== ИСХОДНЫЙ ТЕКСТ ==

В России его помнят как писателя и журналиста, для Запада Slava Mogutin, прежде всего, художник, а сам он, судя по инстаграму, определяет себя как «автора и активиста». Кем был и кем стал Слава Могутин? Квир-обозреватель «Горького» Константин Кропоткин в Берлине встретился и поговорил с одним из ключевых персонажей российской контркультуры начала 1990-х.

— Можно на «ты»? Во-первых, потому что «Слава», а во-вторых — мы почти ровесники.

— Да, конечно.

— Если я назову тебя «гей-писателем», или, говоря современным языком, «квир-писателем», как ты к этому отнесешься?

— В то время, когда я занимался литературой и журналистикой на русском, главным для меня было — выйти за рамки какого-то определенного контекста, субъективности любого рода. Я публиковался в мейнстримных изданиях, и это было попыткой перешагнуть через барьеры сексуальных меньшинств. Моим месседжем всегда было объединить людей вне зависимости от их сексуальности, пола, вероисповедания.

— То есть ты хотел сделать гей-литературу частью мейнстрима?

— В то время не было таких понятий как «гей-литература», «гей-культура». В России была интеллектуальная пустыня в плане того, чем я занимался. Все мои герои, литературные, журналистские, очень мало публиковались в России и были практически недоступны для массового читателя.

В то время [начало 1990-х — прим. КК] я работал в издательстве «Глагол». Это, наверное, первое издательство, публиковавшее книги, которые можно отнести к «гей-литературе».

Показательной была ситуация с «Комнатой Джованни» Джеймса Болдуина. Насколько я помню, несколько типографий отказались печатать роман из-за его гомосексуальности. В итоге «Комната» была напечатана в Риге. Тираж был колоссальный, продали что-то около миллиона экземпляров. Это был абсолютный бестселлер.

— Какое отношение к русскому переводу книги Болдуина имеешь ты?

— Она вышла с моим предисловием. Несколько книг в «Глаголе» были подготовлены мной как редактором. Я писал предисловия и комментарии.

Моим главным проектом были два тома Евгения Харитонова, на которые ушло почти два года. Эта книга вышла в России, а потом была переведена на немецкий, английский. Недавно была переиздана на русском.

— Судя по тем иностранным авторам, к публикации которых ты имел отношение в России, тебе близки битники. Я прав?

— Да. Я познакомился с творчеством Гинзберга, Берроуза и Керуака, когда только-только начал заниматься журналистикой. Но в то же время я был под большим впечатлением от Жана Жене и Жоржа Батая, французских авторов.

Слава Могутин и Аллен Гинзберг, 1995 год
Фото: Peter Orlovsky

— Для них, на мой взгляд, характерна подчеркнутая фиксация на «я», на выражении личной воли. Это важно для тебя?

— Да, для меня это важный момент. Все мое творчество до определенного момента автобиографично. Когда я начал писать стихи и выступать как поэт, то о гомосексуальности нельзя было говорить с личной точки зрения. Это всегда были «они», в третьем лице. Я был, наверное, первым человеком [в России — прим. КК], который под собственным именем опубликовал мемуары — беллетристику, основанную на собственной жизни. Я думаю, это был главный повод, почему возникла такая реакция у массового читателя. Это было удивительно; я никогда не думал, что буду публиковаться в самых интересных для меня изданиях.

===

- _ЗАДАНИЯ_
**a)** Определите, соответствуют ли интервью со Славой Могутиным следующие утверждения: (i) «Комната Джованни» была напечатана в Риге; (ii) работа над двумя томами Евгения Харитонова заняла около пяти лет; (iii) с творчеством Гинзберга, Берроуза и Керуака Могутин познакомился, когда только начал заниматься журналистикой. Для каждого утверждения ответьте «да» или «нет» и приведите решающие слова интервью в точной цитате.
**b)** Продолжите интервью со Славой Могутиным, дописав несколько следующих реплик после последней фразы.

== СТРОКИ ДАННЫХ ==

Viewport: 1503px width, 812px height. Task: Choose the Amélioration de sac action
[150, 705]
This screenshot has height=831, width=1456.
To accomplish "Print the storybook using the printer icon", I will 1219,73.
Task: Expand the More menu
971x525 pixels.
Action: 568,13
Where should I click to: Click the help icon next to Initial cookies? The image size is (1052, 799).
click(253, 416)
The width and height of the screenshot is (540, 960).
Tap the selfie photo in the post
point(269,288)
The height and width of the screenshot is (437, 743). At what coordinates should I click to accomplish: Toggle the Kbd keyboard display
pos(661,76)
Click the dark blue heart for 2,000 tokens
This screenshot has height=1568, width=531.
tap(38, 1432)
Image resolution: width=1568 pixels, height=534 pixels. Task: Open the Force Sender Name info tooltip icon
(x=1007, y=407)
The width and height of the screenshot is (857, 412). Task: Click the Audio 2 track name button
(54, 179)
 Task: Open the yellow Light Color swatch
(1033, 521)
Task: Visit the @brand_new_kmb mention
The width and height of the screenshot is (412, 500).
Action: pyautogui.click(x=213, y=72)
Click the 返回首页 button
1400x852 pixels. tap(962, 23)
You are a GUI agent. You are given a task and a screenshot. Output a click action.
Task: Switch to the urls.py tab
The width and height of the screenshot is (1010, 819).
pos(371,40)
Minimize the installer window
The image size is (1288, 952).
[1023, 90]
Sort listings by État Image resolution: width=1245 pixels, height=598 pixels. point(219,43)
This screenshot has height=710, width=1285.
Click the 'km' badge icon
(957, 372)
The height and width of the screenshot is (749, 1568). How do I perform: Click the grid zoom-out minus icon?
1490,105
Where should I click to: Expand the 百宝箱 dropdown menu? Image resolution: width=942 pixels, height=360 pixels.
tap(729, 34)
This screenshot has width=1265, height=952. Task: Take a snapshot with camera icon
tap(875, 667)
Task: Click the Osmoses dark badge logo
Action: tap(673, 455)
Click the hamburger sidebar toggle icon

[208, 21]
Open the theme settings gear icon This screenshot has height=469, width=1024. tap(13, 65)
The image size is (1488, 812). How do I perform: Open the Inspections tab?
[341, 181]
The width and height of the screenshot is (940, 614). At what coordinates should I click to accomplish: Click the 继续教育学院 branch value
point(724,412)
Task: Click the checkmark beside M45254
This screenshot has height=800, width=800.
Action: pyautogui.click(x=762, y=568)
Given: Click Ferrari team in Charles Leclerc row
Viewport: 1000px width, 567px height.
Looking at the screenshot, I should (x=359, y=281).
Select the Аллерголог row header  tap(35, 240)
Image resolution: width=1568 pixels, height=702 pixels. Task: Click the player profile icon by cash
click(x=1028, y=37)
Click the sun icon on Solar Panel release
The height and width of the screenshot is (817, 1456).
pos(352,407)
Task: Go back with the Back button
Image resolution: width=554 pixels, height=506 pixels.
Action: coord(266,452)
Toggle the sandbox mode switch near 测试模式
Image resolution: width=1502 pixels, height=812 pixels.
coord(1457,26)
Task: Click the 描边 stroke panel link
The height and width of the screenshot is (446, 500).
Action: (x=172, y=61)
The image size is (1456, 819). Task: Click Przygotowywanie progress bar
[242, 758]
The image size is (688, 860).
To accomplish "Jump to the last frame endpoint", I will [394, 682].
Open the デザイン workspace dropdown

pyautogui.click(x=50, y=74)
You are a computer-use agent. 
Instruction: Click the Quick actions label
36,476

===

- _ОТВЕТЫ_
**a)**
(i) Да: «В итоге «Комната» была напечатана в Риге».
(ii) Нет: «на которые ушло почти два года».
(iii) Да: «Я познакомился с творчеством Гинзберга, Берроуза и Керуака, когда только-только начал заниматься журналистикой».

**b)**
— Как ты сам сказал, в начале 1990-х ты попытался ввести гей-литературу в широкий литературный обиход. Тогда стали появляться переводные авторы, ты писал и сам. Почему после тебя в России не появилось других гей-писателей (писателей — открытых геев), столь же сильных по голосу, столь же ярких по самовыражению? Почему не возникла традиция?

— Я не знаю. Мне сложно быть объективным. Я не слежу ни за русской литературой, ни за русской прессой. Я не был в России пятнадцать лет. Все мои связи с русской литературой — это издательство Kolonna Дмитрия Волчека и его же «Митин журнал». Кстати, недавно там была опубликована подборка моих новых текстов, на русском и английском. Это стихи. Я по-прежнему продолжаю их писать.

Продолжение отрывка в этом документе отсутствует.